BFD tunnels flap during log collection on NSX Edge

book

Article ID: 431892

calendar_today

Updated On:

Products

VMware NSX

Issue/Introduction

  • Log collection is running on an Edge.
  • There may be core dump files present in the system, and the collector may be configured to gather the core dump files as well. 
  • Amount of logs to be collected is several gigabytes.
  • During the log collection, a brief flap of Edge's BFD tunnels is observed.
  • BFD tunnels automatically recover after few seconds. 

  • In Edge's /var/log/syslog, the flap during log collection will be logged:
    2026-01-13T13:09:00.001Z <edge-name> Log bundle collection started 
    2026-02-13T13:13:13.102Z <edge-name> NSX 1 FABRIC [nsx@6876 comp="nsx-edge" subcomp="nsxa" s2comp="tunnel" level="INFO"] Tunnel 10.1.2.3:10.1.2.4(geneve) state updated from up to down
    2026-02-13T13:13:21.684Z <edge-name> NSX 1 FABRIC [nsx@6876 comp="nsx-edge" subcomp="nsxa" s2comp="tunnel" level="INFO"] Tunnel 10.1.2.3:10.1.2.4(geneve) state updated from down to up
    2026-01-13T13:23:13.085Z <edge-name> Log bundle collection completed

  • A high number of interrupts is observed on the fast path CPU, e.g.:
    # cat /proc/interrupts | grep -E "CPU|ioc|megasas"
                CPU0       CPU1       CPU2       CPU3

       0:          7          0          0          0
       8:          0          0          0          0
       9:          0          0          0          0
      10:          0          0          0          0
      16:          0          0          0          0
      24:          0          0          0          0
      25:          0          0          0          0
      27:          0          0          0          0
      28:          0          0          0          0
      30:          0          0          0          0
      31:          0          0          0          0
      32:          0          0          0          0
      34:          0          0          0          0
      35:          0  168811611          0          0

  • To confirm fast path CPU allocation, use command:
    # cat /proc/cmdline | grep -o 'isolcpus=[^ ]*'
    Output will be similar to the output below:
    isolcpus=0,1

  • Fast-path interfaces (fp-ethX) RX_MISSES counter will have high number of drops.
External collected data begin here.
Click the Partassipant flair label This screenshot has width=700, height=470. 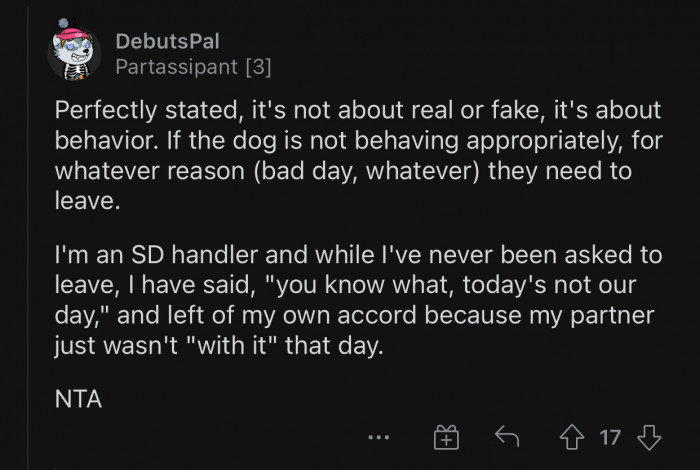point(176,67)
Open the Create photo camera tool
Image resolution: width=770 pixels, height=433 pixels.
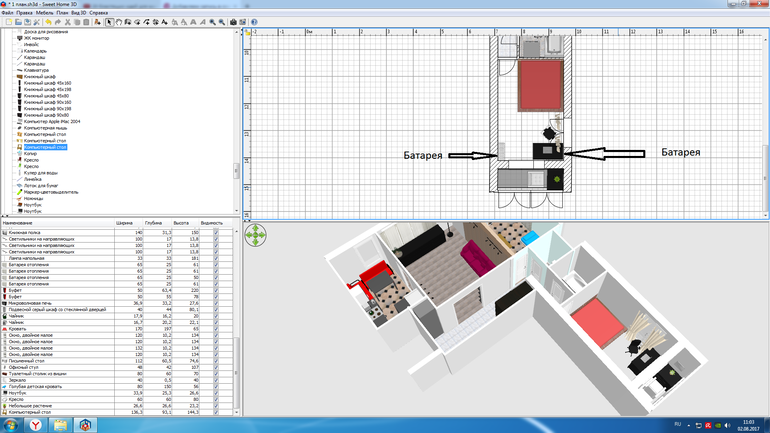233,21
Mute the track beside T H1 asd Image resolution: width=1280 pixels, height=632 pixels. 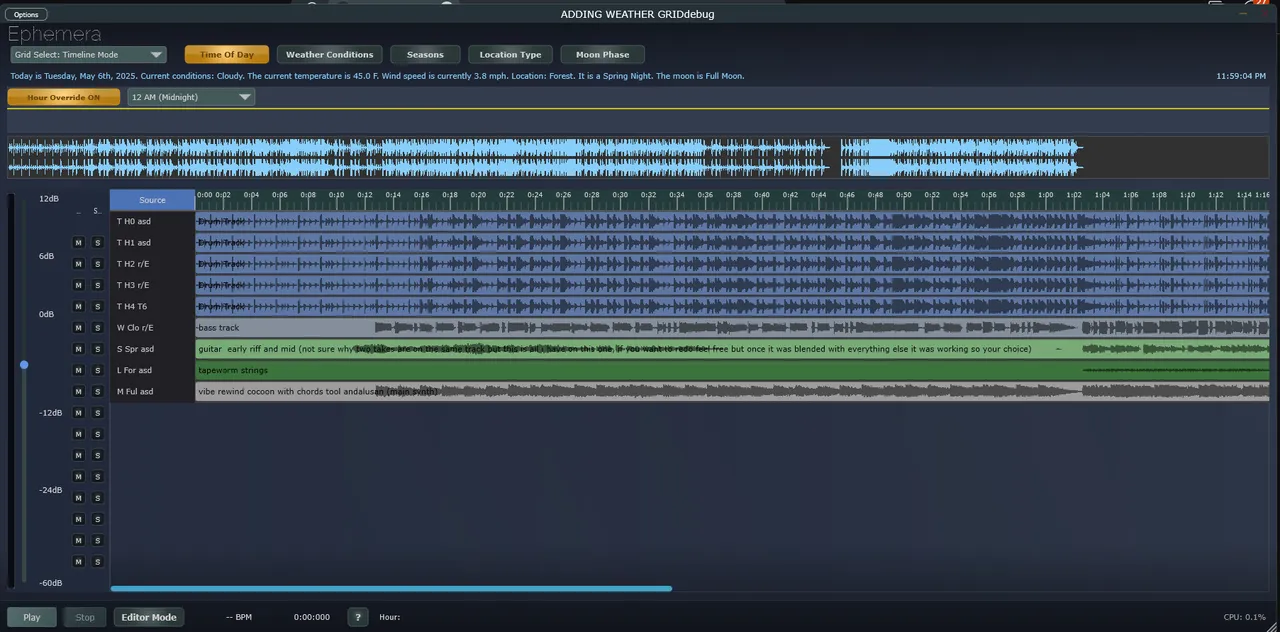[78, 243]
In monitoring solutions (e.g. Aria Operations for Networks), this will appear as a burst of dropped packets:
    1. SSH to the Edge as admin.
    2. Check the statistics on the fp-eth interfaces:
      edge01> get physical-port fp-eth0 stats
      Thu Mar 05 2026 UTC 14:12:52.862
      Physical Port Stats
      NAME              : fp-eth0
      RX_BYTES          : 2382435250
      RX_ERRORS         : 0
      RX_MISSES         : 80235254
      RX_NOMBUFS        : 0

Note: The preceding log excerpts are only examples. Date, time, and environmental variables may vary depending on your environment.

Environment

VMware NSX

Cause

Storage interrupts are mapped to fast path CPUs, and activity like log collection will stress the fast path CPU, which may lead to loss of some network traffic. 

Resolution

This is a known issue impacting VMware NSX.

 

Workaround:

If you believe you have encountered this issue, and require a workaround, open a support case with Broadcom Support and refer to this KB article.

For more information, see Creating and managing Broadcom support cases.

Additional Information

Note this issue may impact NSX Edge deployed as a Virtual Machine (any form factor), as well as an Edge running as Bare Metal Edge.